O julgamento de Edgar Ricardo de Oliveira, autor da “Chacina de Sinop”, ganhou destaque nesta terça-feira (15). Edgar enfrenta o júri popular por sua participação no massacre que resultou na morte de sete pessoas, incluindo uma menina de 12 anos, em um bar de sinuca em Sinop, Mato Grosso, durante o feriado de Carnaval de 2023.
O caso e os detalhes
O crime ocorreu após Edgar e seu comparsa, Ezequias Souza Ribeiro (morto em confronto com a polícia), perderem sucessivas partidas de bilhar no bar. A derrota nos jogos teria motivado o ataque brutal que ceifou a vida de sete pessoas. O caso chocou a comunidade local e repercutiu nacionalmente.
No entanto, durante o julgamento, Edgar negou algumas acusações e afirmou que o estão retratando de forma injusta. Ele disse que deseja ser julgado com base na verdade. “Que seja feita a justiça, mas em cima da verdade. Tem muita coisa que não bate. Estão me encaixando como bandido. Trabalhei desde criança. Nunca coloquei a mão em nada de ninguém”, declarou Edgar, em depoimento transmitido diretamente da Penitenciária Central do Estado (PCE).
Interrupção no depoimento
O depoimento de Edgar precisou ser interrompido por problemas técnicos no microfone, já que ele participava de forma remota. No entanto, a juíza Rosângela Zacarkim dos Santos, da 1ª Vara Criminal de Sinop, decidiu suspender a sessão temporariamente, que será retomada após o intervalo do almoço.
A defesa de Edgar
Edgar tenta desmontar a imagem de um criminoso frio e calculista, defendendo sua trajetória de vida como trabalhador e cidadão honesto. A defesa busca convencer o júri de que a narrativa construída contra ele distorce os fatos. No entanto, a divulgação de imagens do crime e testemunhos reforçam sua participação direta no massacre. A defesa enfrentará o desafio de persuadir o júri a rever o rótulo de “bandido”.

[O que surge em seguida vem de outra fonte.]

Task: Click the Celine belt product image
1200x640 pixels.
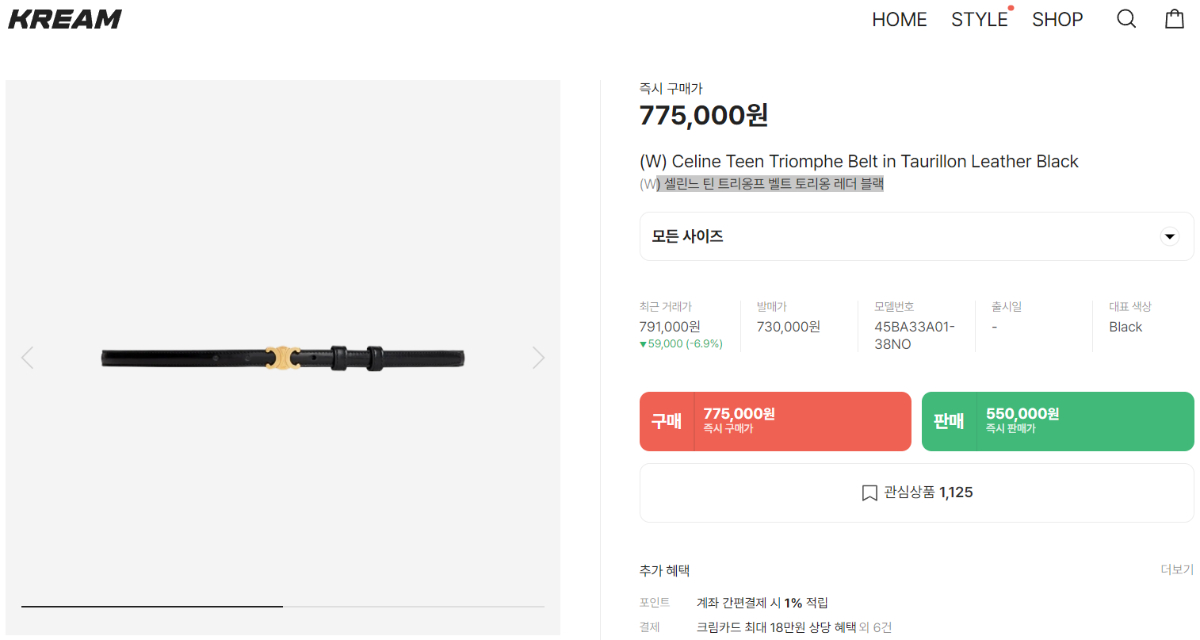Action: click(282, 357)
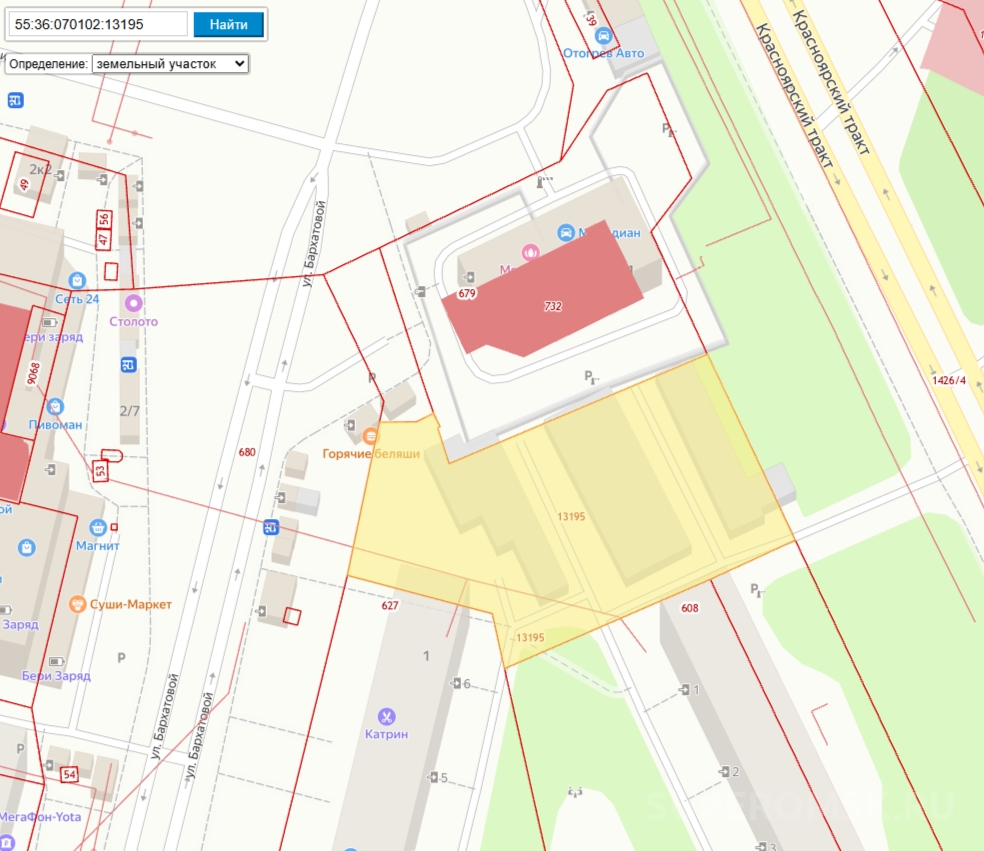Open the Магнит supermarket icon

coord(97,527)
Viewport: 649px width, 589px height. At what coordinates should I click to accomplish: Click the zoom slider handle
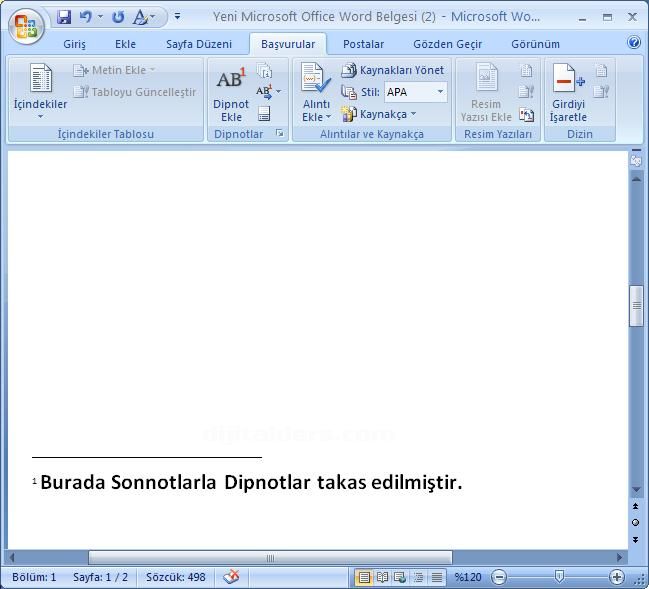click(x=559, y=577)
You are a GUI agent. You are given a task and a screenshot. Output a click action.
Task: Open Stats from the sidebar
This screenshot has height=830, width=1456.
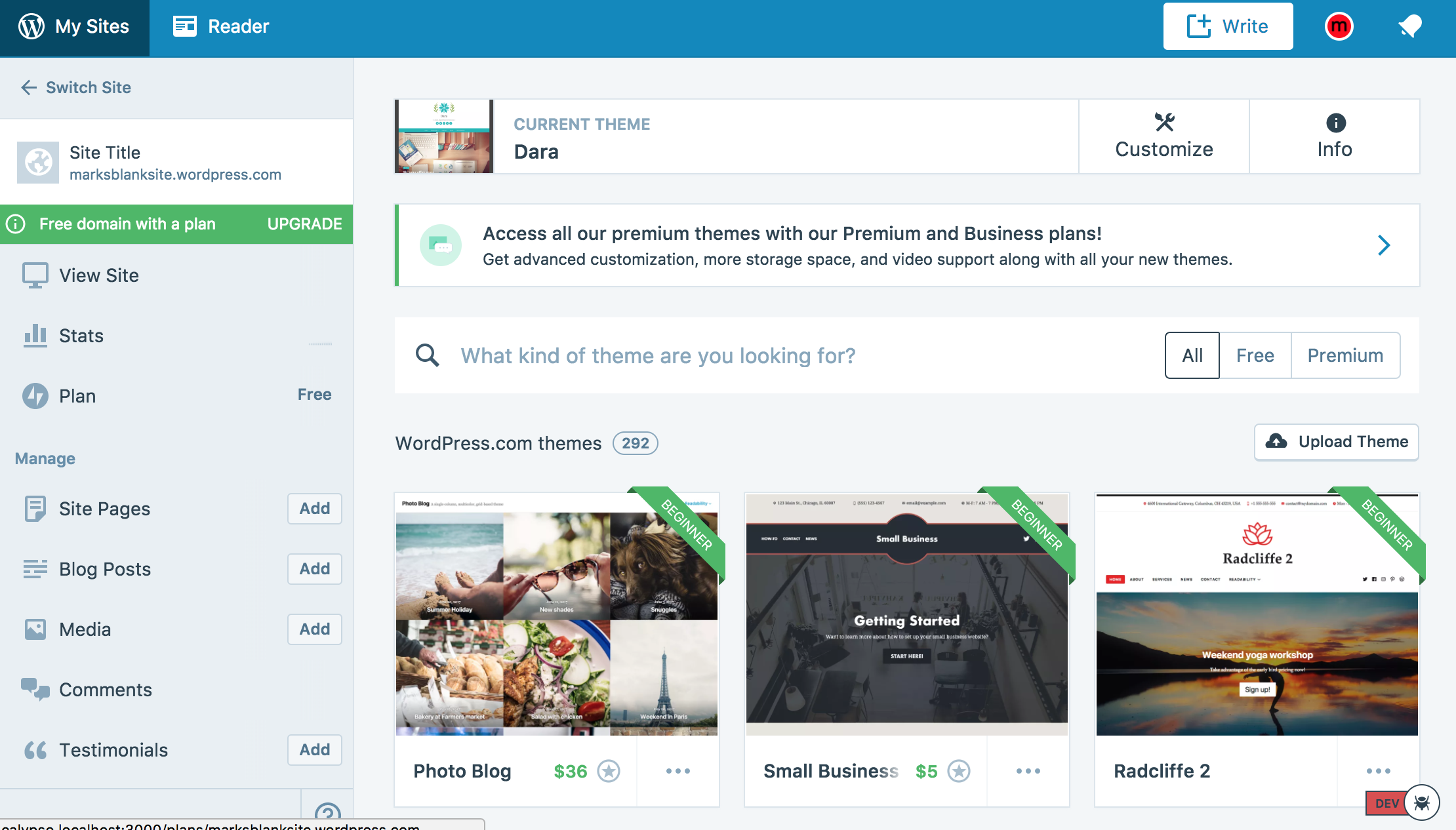[81, 336]
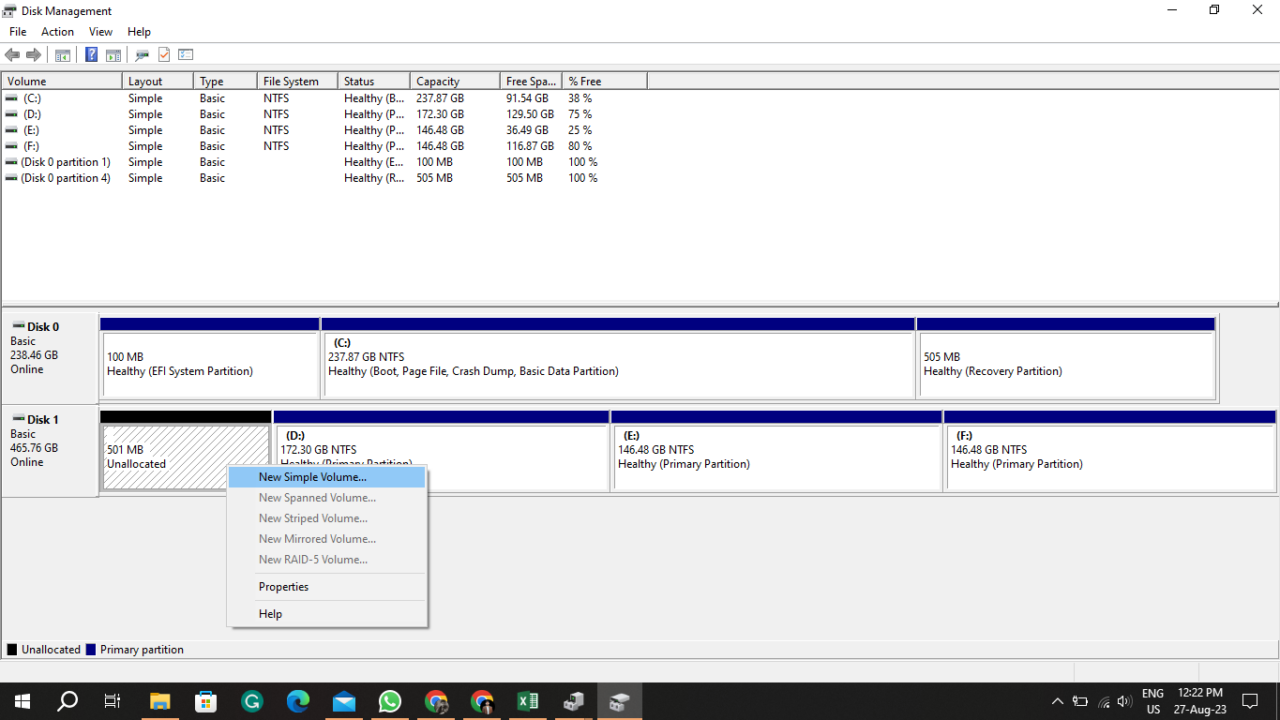Expand hidden icons in the system tray
Screen dimensions: 1280x720
click(x=1057, y=701)
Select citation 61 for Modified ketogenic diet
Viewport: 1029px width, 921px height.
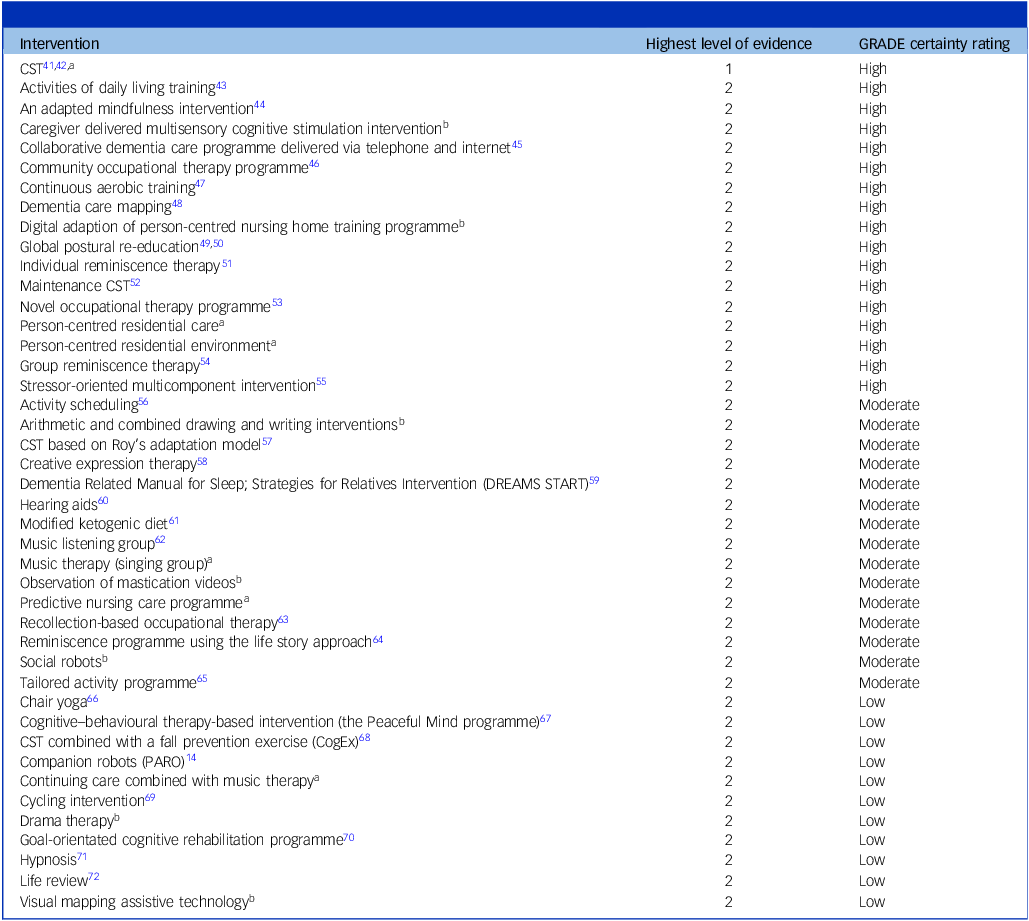174,521
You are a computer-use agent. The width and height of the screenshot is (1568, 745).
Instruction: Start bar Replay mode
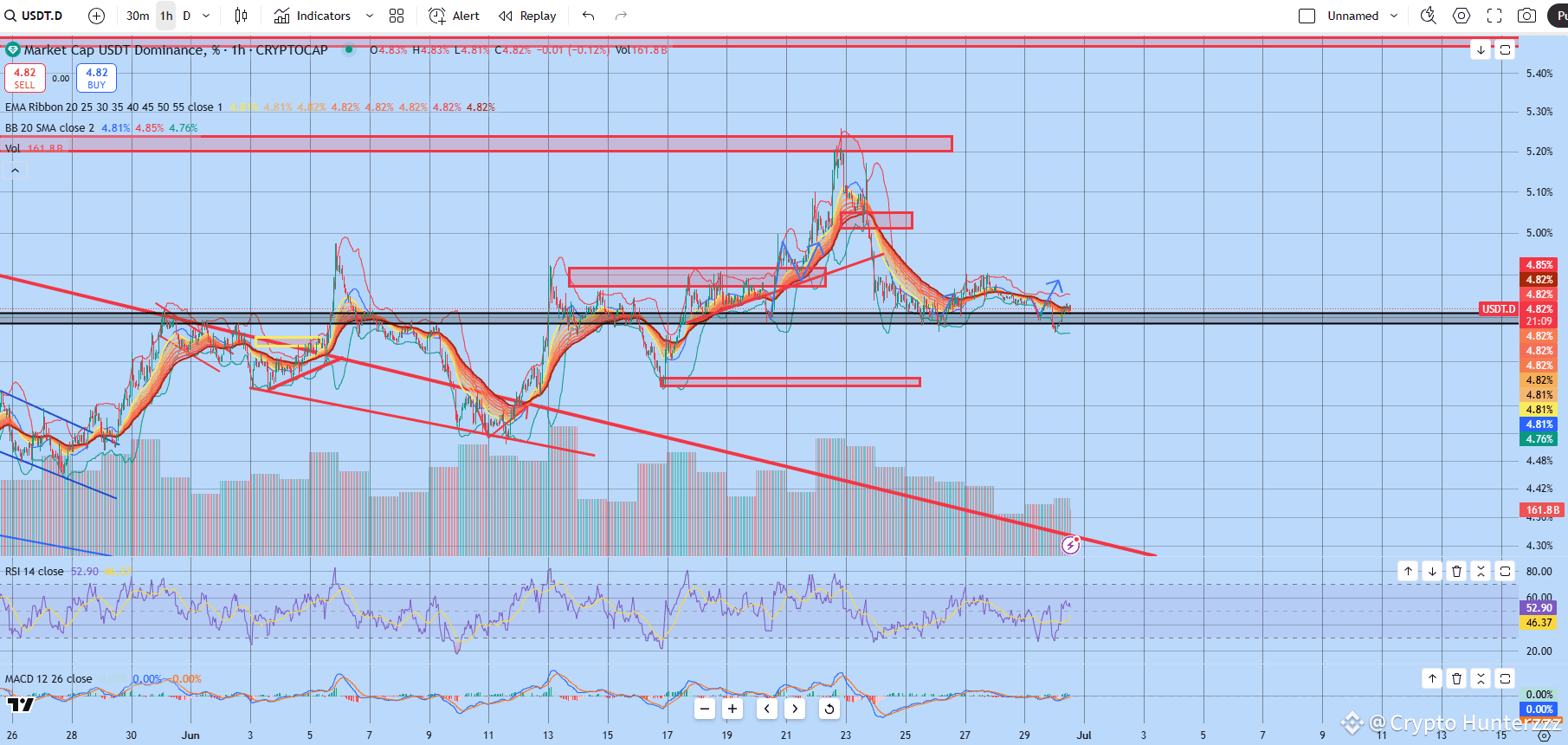click(x=527, y=16)
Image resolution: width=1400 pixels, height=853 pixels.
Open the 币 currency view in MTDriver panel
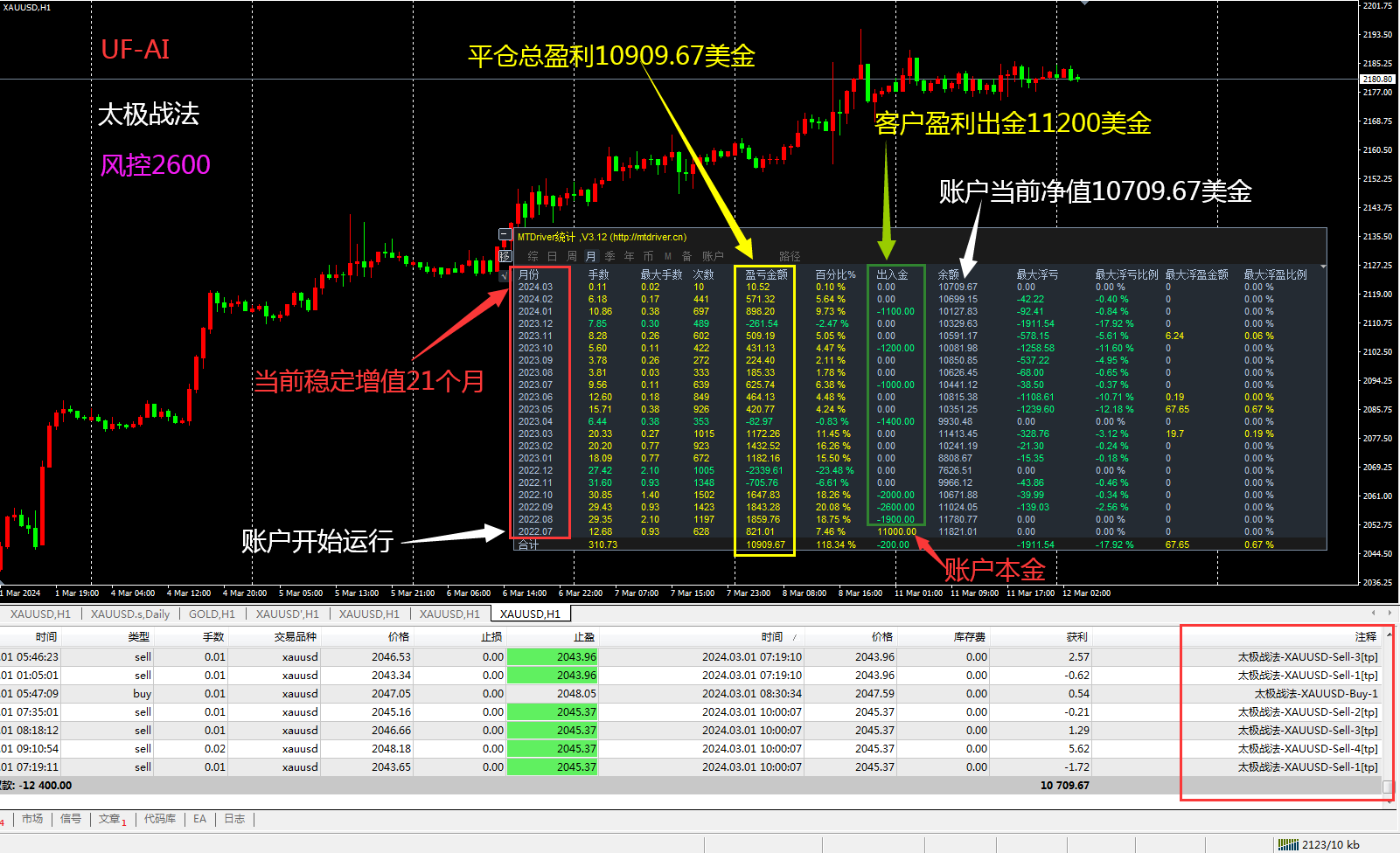(647, 255)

Impacto no imaginário coletivo
A chacina de Sinop transcendeu o âmbito criminal e se tornou um símbolo de como o cotidiano pode se transformar em tragédia. Um jogo de sinuca em um dia comum virou um cenário de horror. Além disso, a brutalidade do crime segue marcando a memória da sociedade mato-grossense, e as circunstâncias que levaram à tragédia continuam em debate no tribunal.
Por fim, com a retomada do depoimento, o tribunal espera novos esclarecimentos de Edgar. A busca pela verdade será crucial para definir o desfecho do julgamento. A comunidade aguarda o veredito, que determinará o destino de Edgar e trará uma resposta para as famílias das vítimas.